Task description |
Transcribe each line of the material with no alterations.

Study material |
━━━━━━━━━━━━━━━━
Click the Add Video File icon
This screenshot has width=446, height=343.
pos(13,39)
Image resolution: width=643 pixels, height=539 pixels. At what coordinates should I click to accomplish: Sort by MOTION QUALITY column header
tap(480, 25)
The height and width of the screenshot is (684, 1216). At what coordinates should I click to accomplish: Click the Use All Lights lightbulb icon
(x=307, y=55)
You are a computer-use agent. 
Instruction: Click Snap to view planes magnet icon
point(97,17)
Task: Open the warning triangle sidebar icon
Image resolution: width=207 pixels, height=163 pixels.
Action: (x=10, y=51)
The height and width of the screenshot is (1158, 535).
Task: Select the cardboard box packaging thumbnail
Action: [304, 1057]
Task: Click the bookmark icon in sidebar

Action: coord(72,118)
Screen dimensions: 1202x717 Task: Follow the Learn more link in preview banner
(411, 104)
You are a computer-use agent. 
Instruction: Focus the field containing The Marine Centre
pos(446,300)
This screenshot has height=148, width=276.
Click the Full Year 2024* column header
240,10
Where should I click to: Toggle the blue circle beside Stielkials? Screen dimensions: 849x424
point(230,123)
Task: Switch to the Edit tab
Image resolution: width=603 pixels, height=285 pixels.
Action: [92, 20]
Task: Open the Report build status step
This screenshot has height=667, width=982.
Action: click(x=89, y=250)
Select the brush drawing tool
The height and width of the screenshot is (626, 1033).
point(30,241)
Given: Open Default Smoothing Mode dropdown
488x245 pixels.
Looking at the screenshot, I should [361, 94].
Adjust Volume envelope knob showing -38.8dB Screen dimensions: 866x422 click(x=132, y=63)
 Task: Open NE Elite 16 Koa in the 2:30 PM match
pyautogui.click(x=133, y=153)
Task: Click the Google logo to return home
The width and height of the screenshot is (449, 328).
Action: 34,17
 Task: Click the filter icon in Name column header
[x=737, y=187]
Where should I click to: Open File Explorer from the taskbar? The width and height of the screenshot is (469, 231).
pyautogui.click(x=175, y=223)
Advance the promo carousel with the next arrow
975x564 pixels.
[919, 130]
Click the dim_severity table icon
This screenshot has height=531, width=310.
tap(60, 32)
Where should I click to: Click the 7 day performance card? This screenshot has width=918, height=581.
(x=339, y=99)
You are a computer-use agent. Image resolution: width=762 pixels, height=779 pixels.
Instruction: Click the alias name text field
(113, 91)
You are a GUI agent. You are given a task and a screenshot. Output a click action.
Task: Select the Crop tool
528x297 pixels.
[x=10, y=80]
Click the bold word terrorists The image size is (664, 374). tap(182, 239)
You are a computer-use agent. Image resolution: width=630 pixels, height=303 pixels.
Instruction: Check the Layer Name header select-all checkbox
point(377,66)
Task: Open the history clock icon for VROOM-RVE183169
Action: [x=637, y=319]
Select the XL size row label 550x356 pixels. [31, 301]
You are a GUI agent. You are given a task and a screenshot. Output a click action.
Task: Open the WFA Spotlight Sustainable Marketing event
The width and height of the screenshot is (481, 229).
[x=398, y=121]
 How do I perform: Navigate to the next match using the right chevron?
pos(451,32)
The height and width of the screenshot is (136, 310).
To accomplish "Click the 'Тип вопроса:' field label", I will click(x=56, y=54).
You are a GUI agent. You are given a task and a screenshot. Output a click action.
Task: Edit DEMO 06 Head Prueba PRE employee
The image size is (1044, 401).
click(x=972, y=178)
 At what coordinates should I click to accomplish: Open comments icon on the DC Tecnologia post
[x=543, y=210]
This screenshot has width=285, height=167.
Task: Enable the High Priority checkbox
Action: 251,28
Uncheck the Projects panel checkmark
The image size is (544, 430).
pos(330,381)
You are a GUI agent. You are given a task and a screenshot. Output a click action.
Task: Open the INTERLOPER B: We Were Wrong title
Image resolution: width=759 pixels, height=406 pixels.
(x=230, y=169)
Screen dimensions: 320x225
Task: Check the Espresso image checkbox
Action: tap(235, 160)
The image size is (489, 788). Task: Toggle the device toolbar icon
━━━━━━━━━━━━━━━━
Result of the task |
Click the Add Video File icon
This screenshot has width=446, height=343.
pos(13,39)
Image resolution: width=643 pixels, height=539 pixels. At what coordinates should I click to accomplish: Sort by MOTION QUALITY column header
tap(480, 25)
The height and width of the screenshot is (684, 1216). At what coordinates should I click to accomplish: Click the Use All Lights lightbulb icon
(x=307, y=55)
You are a computer-use agent. 
Instruction: Click Snap to view planes magnet icon
point(97,17)
Task: Open the warning triangle sidebar icon
Image resolution: width=207 pixels, height=163 pixels.
Action: (x=10, y=51)
The height and width of the screenshot is (1158, 535).
Task: Select the cardboard box packaging thumbnail
Action: [304, 1057]
Task: Click the bookmark icon in sidebar

Action: coord(72,118)
Screen dimensions: 1202x717 Task: Follow the Learn more link in preview banner
(411, 104)
You are a computer-use agent. 
Instruction: Focus the field containing The Marine Centre
pos(446,300)
This screenshot has height=148, width=276.
Click the Full Year 2024* column header
240,10
Where should I click to: Toggle the blue circle beside Stielkials? Screen dimensions: 849x424
point(230,123)
Task: Switch to the Edit tab
Image resolution: width=603 pixels, height=285 pixels.
Action: [92, 20]
Task: Open the Report build status step
This screenshot has height=667, width=982.
Action: click(x=89, y=250)
Select the brush drawing tool
The height and width of the screenshot is (626, 1033).
point(30,241)
Given: Open Default Smoothing Mode dropdown
488x245 pixels.
Looking at the screenshot, I should [361, 94].
Adjust Volume envelope knob showing -38.8dB Screen dimensions: 866x422 click(x=132, y=63)
 Task: Open NE Elite 16 Koa in the 2:30 PM match
pyautogui.click(x=133, y=153)
Task: Click the Google logo to return home
The width and height of the screenshot is (449, 328).
Action: 34,17
 Task: Click the filter icon in Name column header
[x=737, y=187]
Where should I click to: Open File Explorer from the taskbar? The width and height of the screenshot is (469, 231).
pyautogui.click(x=175, y=223)
Advance the promo carousel with the next arrow
975x564 pixels.
[919, 130]
Click the dim_severity table icon
This screenshot has height=531, width=310.
tap(60, 32)
Where should I click to: Click the 7 day performance card? This screenshot has width=918, height=581.
(x=339, y=99)
You are a computer-use agent. Image resolution: width=762 pixels, height=779 pixels.
Instruction: Click the alias name text field
(113, 91)
You are a GUI agent. You are given a task and a screenshot. Output a click action.
Task: Select the Crop tool
528x297 pixels.
[x=10, y=80]
Click the bold word terrorists The image size is (664, 374). tap(182, 239)
You are a computer-use agent. Image resolution: width=630 pixels, height=303 pixels.
Instruction: Check the Layer Name header select-all checkbox
point(377,66)
Task: Open the history clock icon for VROOM-RVE183169
Action: [x=637, y=319]
Select the XL size row label 550x356 pixels. [31, 301]
You are a GUI agent. You are given a task and a screenshot. Output a click action.
Task: Open the WFA Spotlight Sustainable Marketing event
The width and height of the screenshot is (481, 229).
[x=398, y=121]
 How do I perform: Navigate to the next match using the right chevron?
pos(451,32)
The height and width of the screenshot is (136, 310).
To accomplish "Click the 'Тип вопроса:' field label", I will click(x=56, y=54).
You are a GUI agent. You are given a task and a screenshot. Output a click action.
Task: Edit DEMO 06 Head Prueba PRE employee
The image size is (1044, 401).
click(x=972, y=178)
 At what coordinates should I click to accomplish: Open comments icon on the DC Tecnologia post
[x=543, y=210]
This screenshot has width=285, height=167.
Task: Enable the High Priority checkbox
Action: 251,28
Uncheck the Projects panel checkmark
The image size is (544, 430).
pos(330,381)
You are a GUI agent. You are given a task and a screenshot. Output a click action.
Task: Open the INTERLOPER B: We Were Wrong title
Image resolution: width=759 pixels, height=406 pixels.
(x=230, y=169)
Screen dimensions: 320x225
Task: Check the Espresso image checkbox
Action: tap(235, 160)
The image size is (489, 788). Task: Toggle the device toolbar icon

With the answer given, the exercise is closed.